Relevance: mains: G.S paper III: Finance

With the slowdown in the economy, unemployment is going to turn its ugly head once again, even though this has been one of the key pressing issues during the 2019 election campaign.

Among a variety of challenges that the newly-formed government at the Centre can envisage, the economic challenge is possibly going to be at the centre stage for quite some time. Witnessing a slowdown in the economy in terms of experiencing reduction in GDP growth from 8.1% in March FY18 to 5.8% in March FY 2019 indicates that the economy is genuinely not in good shape, and the government has a tough job at hand. It is precisely because GDP is connected to productivity, and productivity is overwhelmingly connected to participation of human labour and engagement. With the slowdown in the economy, unemployment is going to turn its ugly head once again, even though this has been one of the key pressing issues during the 2019 election campaign.

The recent NSO report adequately corroborates this by stating that the unemployment rate is currently above 6%. Data suggest that half the youth in India are aged 25, of which 19 million are expected to be jobless by the end of 2019, according to a 2018 report by the International Labour Organisation (ILO). Challenges are, therefore, humongous, and the government needs to engage itself in serious introspection; it must also set up a willing competent taskforce to address the issues at the ground level.

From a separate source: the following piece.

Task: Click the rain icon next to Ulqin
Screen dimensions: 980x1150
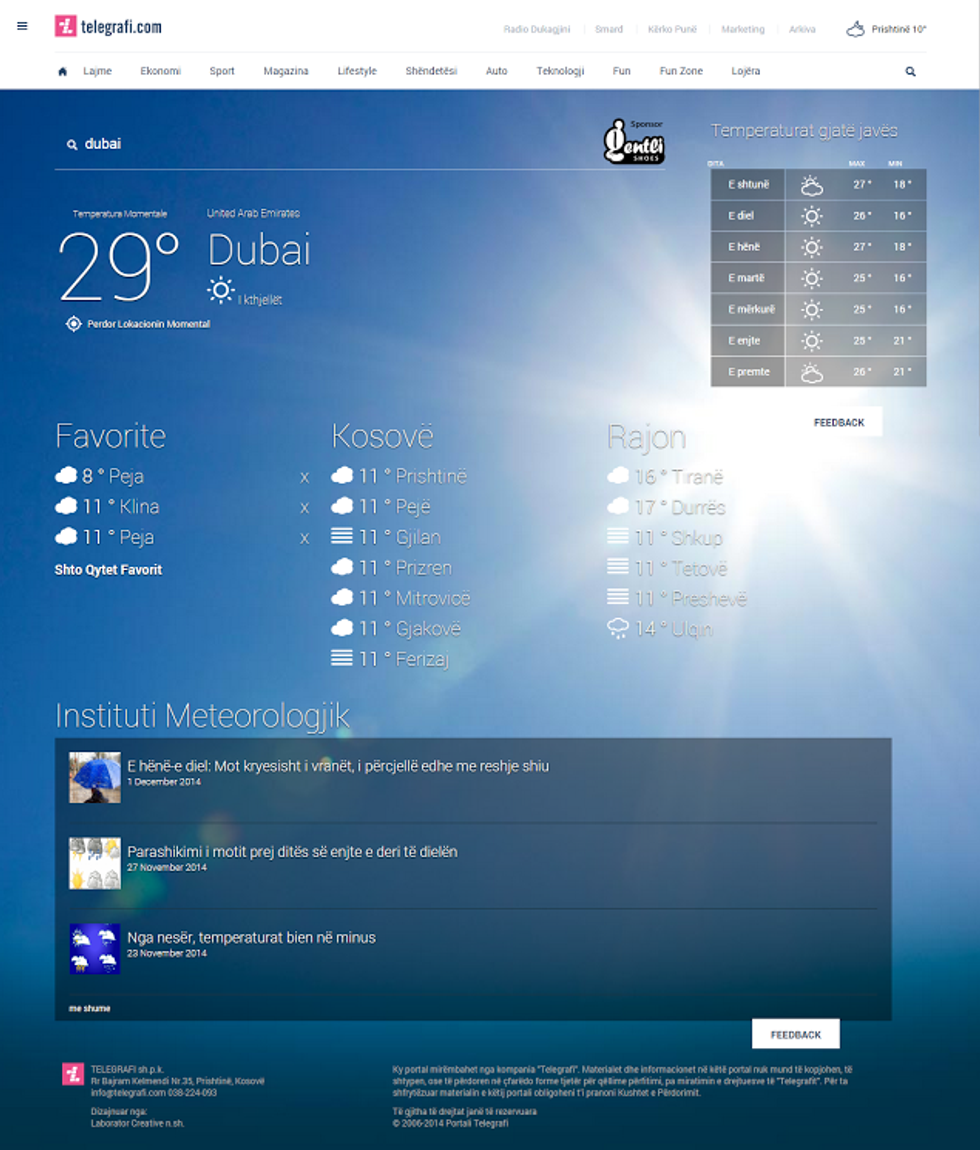Action: tap(617, 628)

Already reeling under consumption slowdown, liquidity crisis in the non-banking financial company (NBFC) sector, fall in exports and lower terms of trade in the agricultural sector, optimism around India’s economic growth has taken some beating. With the GST not living up to expectations and fiscal expenditure rising amid compelling priorities, the economic growth seems difficult to accelerate.

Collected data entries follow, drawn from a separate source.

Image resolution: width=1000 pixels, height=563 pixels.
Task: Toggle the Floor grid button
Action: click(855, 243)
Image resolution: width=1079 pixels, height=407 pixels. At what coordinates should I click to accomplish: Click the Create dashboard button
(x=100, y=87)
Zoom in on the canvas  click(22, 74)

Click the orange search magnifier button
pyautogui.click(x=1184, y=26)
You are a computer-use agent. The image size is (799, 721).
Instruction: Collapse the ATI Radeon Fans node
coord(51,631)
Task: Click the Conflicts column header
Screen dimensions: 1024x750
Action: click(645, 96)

Weaker consumer demand and slower growth in investments were blamed for the slowdown in India’s economy. Consumption constituted about 60% of GDP (at current prices) during 2017-18 and 2018-19. A decline in consumption indicates that the demand has dried up and needs to be revived immediately. It is in this context that raising the income of the bottom quintile of population assumes significance. This could be achieved through direct income transfers and a host of other income support mechanisms that need to be worked out through wider deliberations and consultations. Secondly, investment, which is another major driver of economic growth, also witnessed a bumpy ride. Private investment grew 7.2% in the March quarter, down from 8.4% in the previous quarter, while investment growth slowed to 3.6% from 10.6%. The slowdown would put pressure on for fiscal stimulus, including tax cuts on fuel products to boost consumption.

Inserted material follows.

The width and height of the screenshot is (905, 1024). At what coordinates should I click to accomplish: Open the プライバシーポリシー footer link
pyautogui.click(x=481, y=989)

The farm sector contracted 0.1% in the March quarter, compared with 2.7% growth in the previous quarter, while manufacturing grew 3.1%, slower than 6.7% in the previous quarter. Several indicators such as automobile sales, rail freight, petroleum product consumption, domestic air traffic and imports are indicating a slowdown in domestic consumption. Corporate earnings hit a six-quarter low growth rate of 10.7% during January-March 2019 on weakening consumer sentiment and softening commodity prices. Stress in the NBFC sector has largely affected consumption finance. Weak rural activities have also been impeding growth recovery. Low rural wages, slowdown in credit from low to medium scale industries, and weak demand in two-wheeler and commercial vehicle sales have also contributed to low economic activity and thus economic growth.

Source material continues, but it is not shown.